> _Objective_:
Could you recast the listing lines starting at the line containing "Click the Download arrow icon" and ending at the line containing "(x=334, y=406)" as a numbered list, leaving out blank lines?

> _Given records_:

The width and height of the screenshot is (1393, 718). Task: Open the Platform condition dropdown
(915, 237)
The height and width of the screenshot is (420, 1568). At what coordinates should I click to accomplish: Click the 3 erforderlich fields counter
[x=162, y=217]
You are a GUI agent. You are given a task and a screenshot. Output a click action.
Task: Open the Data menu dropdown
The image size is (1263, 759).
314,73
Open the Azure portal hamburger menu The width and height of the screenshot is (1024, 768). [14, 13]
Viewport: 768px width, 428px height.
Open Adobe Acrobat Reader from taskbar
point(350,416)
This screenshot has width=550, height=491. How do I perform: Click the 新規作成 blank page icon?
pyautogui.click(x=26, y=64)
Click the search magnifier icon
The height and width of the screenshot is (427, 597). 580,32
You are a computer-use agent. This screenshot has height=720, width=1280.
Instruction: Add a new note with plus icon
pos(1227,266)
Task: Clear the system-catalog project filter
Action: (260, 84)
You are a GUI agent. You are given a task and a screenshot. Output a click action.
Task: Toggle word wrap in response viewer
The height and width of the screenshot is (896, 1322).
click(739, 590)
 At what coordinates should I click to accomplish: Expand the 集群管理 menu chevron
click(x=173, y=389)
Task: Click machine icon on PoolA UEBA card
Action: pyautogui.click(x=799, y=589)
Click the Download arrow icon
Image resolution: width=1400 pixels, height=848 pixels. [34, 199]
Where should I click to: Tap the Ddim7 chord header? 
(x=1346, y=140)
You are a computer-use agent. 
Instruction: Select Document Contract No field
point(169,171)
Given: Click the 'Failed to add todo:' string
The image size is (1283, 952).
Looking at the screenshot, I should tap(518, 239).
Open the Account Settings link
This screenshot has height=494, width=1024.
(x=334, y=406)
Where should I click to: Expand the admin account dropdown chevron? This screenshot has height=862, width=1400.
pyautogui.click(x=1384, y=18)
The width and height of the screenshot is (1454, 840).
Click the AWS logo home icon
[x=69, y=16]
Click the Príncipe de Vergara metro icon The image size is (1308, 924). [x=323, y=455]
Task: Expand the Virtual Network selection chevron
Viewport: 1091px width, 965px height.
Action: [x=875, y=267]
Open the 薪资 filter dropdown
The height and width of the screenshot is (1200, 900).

> _Task output_:
1. Click the Download arrow icon
2. Image resolution: width=1400 pixels, height=848 pixels. [34, 199]
3. Where should I click to: Tap the Ddim7 chord header? 
4. (x=1346, y=140)
5. You are a computer-use agent. 
6. Instruction: Select Document Contract No field
7. point(169,171)
8. Given: Click the 'Failed to add todo:' string
9. The image size is (1283, 952).
10. Looking at the screenshot, I should tap(518, 239).
11. Open the Account Settings link
12. This screenshot has height=494, width=1024.
13. (x=334, y=406)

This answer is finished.